One-shot headless task:

superqode harness run --spec harness.yaml \
  --provider ollama --model qwen3-coder \
  -p "Read README.md and summarize this project."

The agent now behaves exactly as explain described. If your harness blocks shell commands, the model cannot run them even if it tries.

What Happens Under The Hood

Nothing here is cosmetic. When you load a harness, SuperQode turns your YAML into real runtime rules:

  1. execution_policy.allow_write / allow_shell / allow_network become hard permission rules. A blocked tool group is denied at the permission layer, before the tool ever runs.
  2. model_policy sets the actual temperature, tool-call format, iteration limit, history limit, and whether parallel tool calls are allowed.
  3. agents[].tools filters the tool registry, so the model only ever sees the tools you listed.
  4. workflow decides whether one agent handles the task or it flows through planner, implementer, and reviewer roles.
  5. context controls which instruction files load, where sessions are stored, and when the conversation compacts.

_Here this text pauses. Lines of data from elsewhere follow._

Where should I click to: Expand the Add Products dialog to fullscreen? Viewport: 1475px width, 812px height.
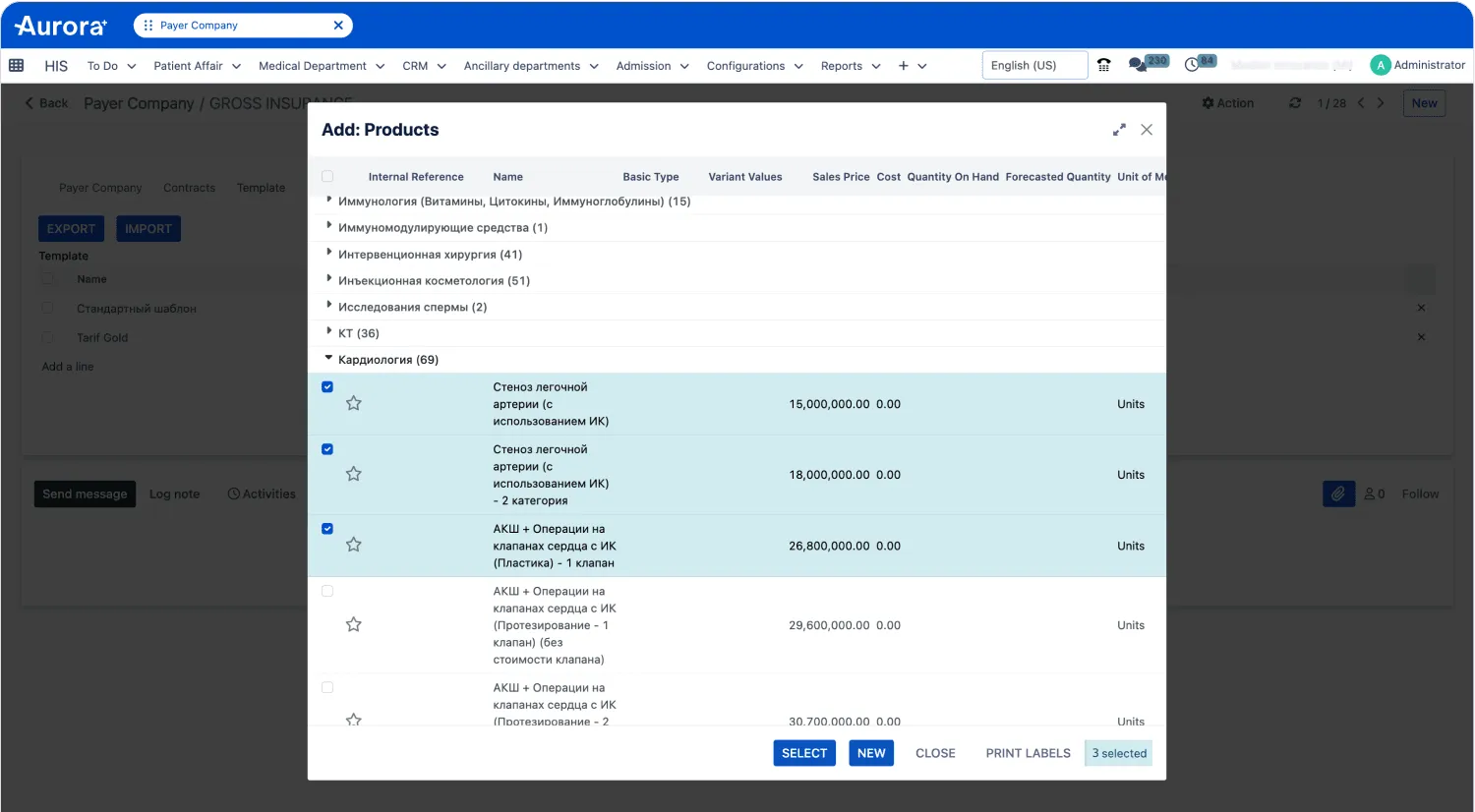1119,130
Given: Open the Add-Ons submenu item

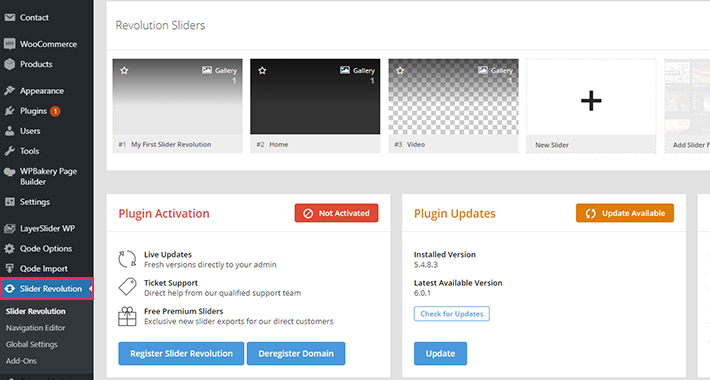Looking at the screenshot, I should (21, 361).
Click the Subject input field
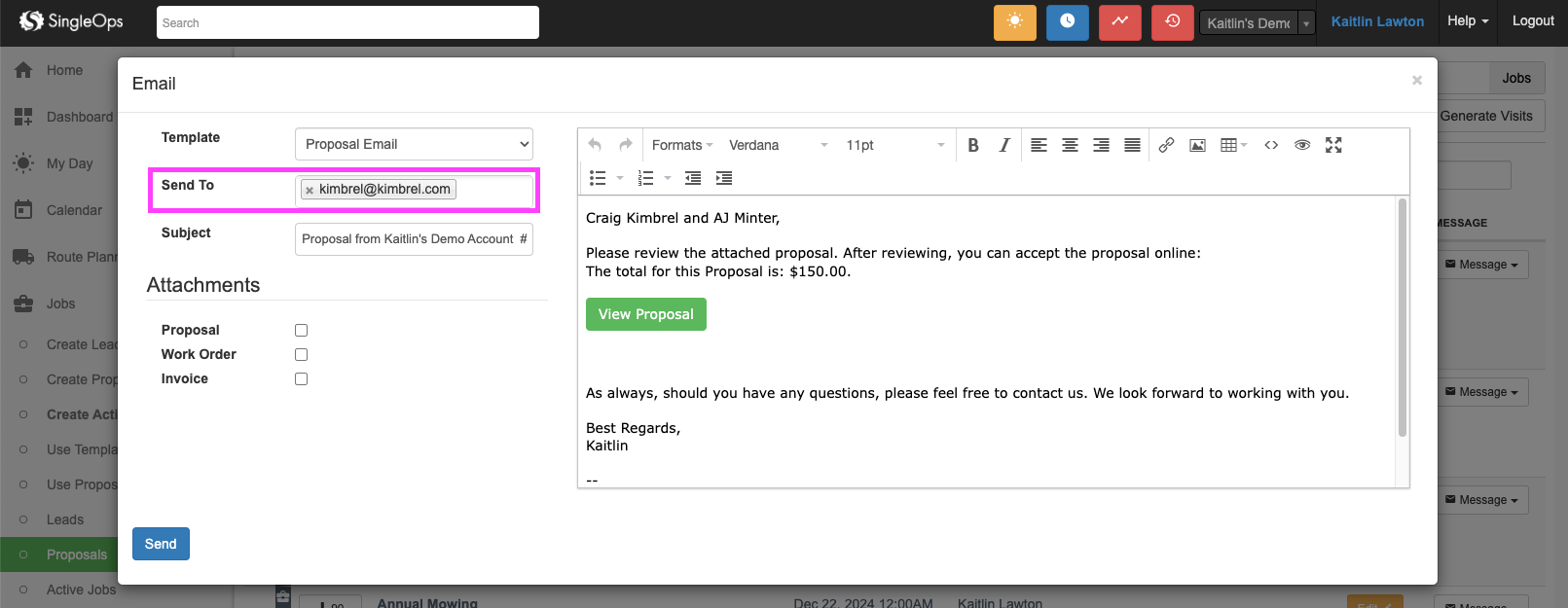 414,239
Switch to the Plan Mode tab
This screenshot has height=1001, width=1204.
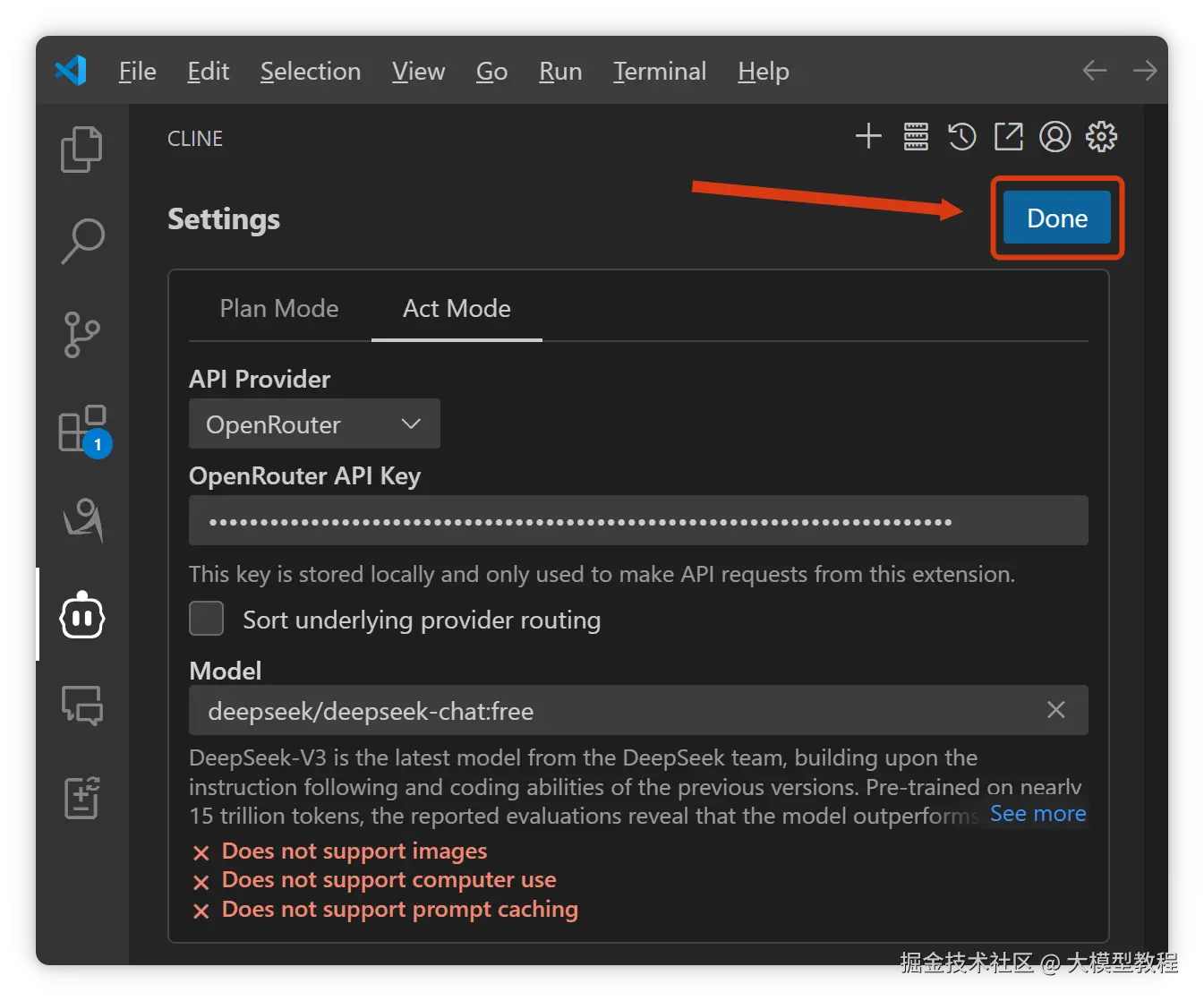coord(279,309)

You can prove this to yourself: set allow_shell: false, run harness explain, and you will see "Running shell commands: BLOCKED". Run a task that asks the model to use the shell, and the permission layer refuses it.

A Read-Only Reviewer Example

version: 1
name: local-reviewer
flavor: coding
runtime:
  backend: builtin
model_policy:
  primary: ollama/qwen3-coder
  temperature: 0.1
  tool_call_format: prompt
execution_policy:
  sandbox: local
  approval_profile: balanced
  allow_read: true
  allow_write: false
  allow_shell: false
  allow_network: false
agents:
  - id: reviewer
    role: review
    tools:
      - read_file
      - grep
      - glob
      - repo_search

Run superqode harness explain --spec local-reviewer.yaml and the Permissions section will confirm writes and shell are blocked. This harness can read and analyze your repository but can never modify it.